The Landing of the Pilgrim Fathers

We gather together in celebration as the students of Arma Dei Academy bring life to history. As is typical in Classical Christian schools around the country, Arma Dei students are immersed in a chronological study of History. History is HIS Story – how God has been at work through all times and civilizations. “His Story” is the organizing backbone whereupon our entire curriculum is built. Students develop an appreciation and understanding of the world around them by first studying the past.

This fall, students in first grade, fifth grade, and the sixth grade have been studying early American History. There is great value in cycling through history at each level or stage of development. Each concentrates on a different aspect of learning: students begin with familiarity (1st grade) then progress to chronological and logical relationships (5th grade) and finally culminate with the interaction of ideas (6th grade).

Students bring to life important paintings depicting our early country. These events and their people are the stuff of legends. Their bravery, grit and sacrifice was fueled by their reliance on Almighty God. How we give thanks for them!

The First Thanksgiving

Early American history is formally introduced in the First grade. Our students presented a drama depicting events that may have occurred at the first Thanksgiving celebration. We begin our studies in the fall with Columbus convincing world leaders that the world was a sphere and that if one traveled west, eventually they could return to the site of the beginning of their journey. We focus on the desire of Columbus and Queen Isabella of Spain to spread the Gospel to the New World. Through this approach we present a Biblical Worldview of our American heritage. The students see strengths as well as weaknesses, victories as well as evils that were demonstrated by Columbus and his sailors.
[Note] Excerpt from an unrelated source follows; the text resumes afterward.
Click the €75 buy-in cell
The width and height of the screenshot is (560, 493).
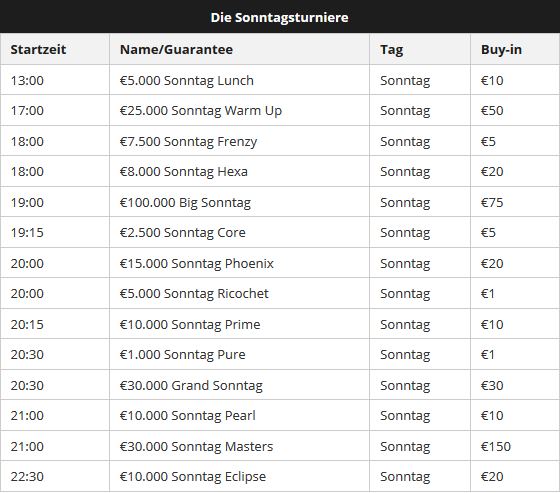tap(492, 203)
Our next stop on the historical time-line took us to Jamestowne. There we saw behaviors that often are at extreme ends of the character continuum, from highly moral to villainous behavior. As Solomon said, in Ecclesiastes 1:9 “there is nothing new under the sun.” In our historical presentation of the First Thanksgiving, we included Pocahontas. She was not present at Plymouth Rock and never knew Squanto even though they lived during the same time-period in history and they were both in England for a portion of their lives. She and Squanto both demonstrated a benevolent, kindhearted spirit that has always been an important part of our heritage. They are great examples of Christ’s mandate to be our brother’s keeper and they also give us a beautiful picture of the “melting pot” in American, where people come together and live in peace and harmony.
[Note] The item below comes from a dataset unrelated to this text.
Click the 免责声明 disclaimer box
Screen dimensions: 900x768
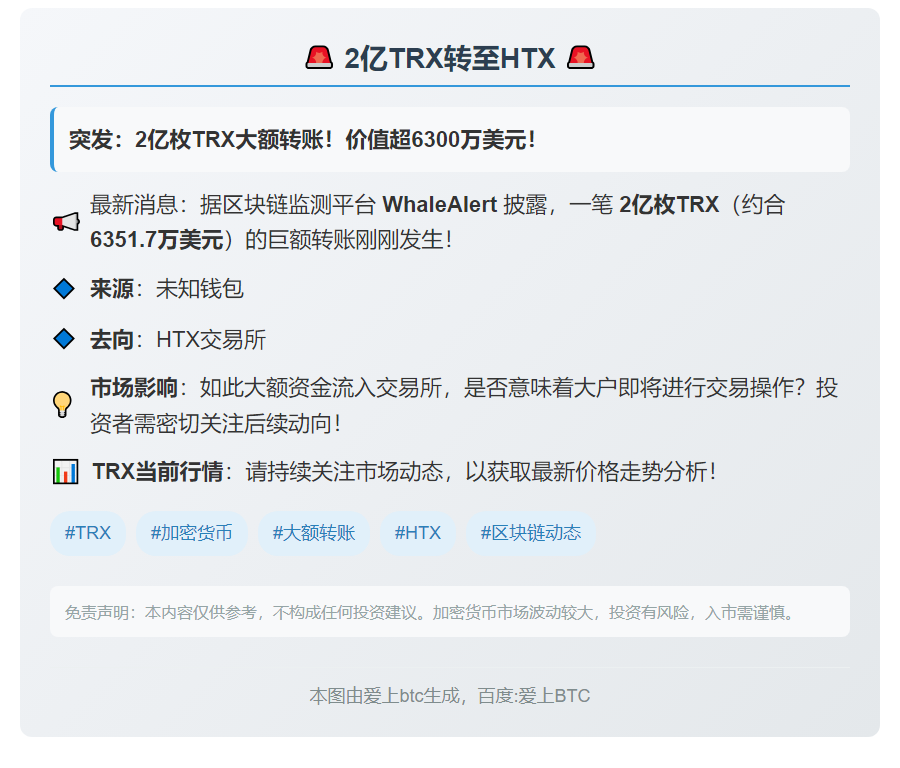[x=450, y=612]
1st Grade at Arma Dei Academy Dramas such as this support the Classical system of education. Our goal is to help students build relationships with the historical characters and the events that we study. We read biographies, diaries, and autobiographies of people who lived during the times we study. These first-hand accounts bring life and interest in history to our students.

From Plymouth Plantation, to go on to meet the founding fathers, then President Lincoln and we see the divisions he experienced. Finally, we travel west and arrive at home in Colorado to learn about our exciting beginnings.

Washington Crossing the Delaware

Brrrrr!!! What a way to spend the holidays! On Christmas Night, December 25, 1776, George Washington led Continental army soldiers across the Delaware River to attack Britain’s Hessian army at Trenton, New Jersey. This successful surprise attack provided a much-needed victory for Britain’s former colonies as they struggled for freedom.

German artist, Emanuel Leutze, moved to America as a child, but returned to Germany to study art in 1840. With a strong belief in democracy, he painted this American Revolution scene to inspire German reformers. His intent was not to depict actual events, but to portray the essence and ideal of democracy itself.

Others, in this painting, that were honored to serve alongside of Commander Washington and fight for freedom, liberty, and the pursuit were: James Monroe, Jebediah Wisenheimer, Zacharia Kickshaw, African American soldier, Elizabeth Williams, David Browinker, and Hardie MacConnochie.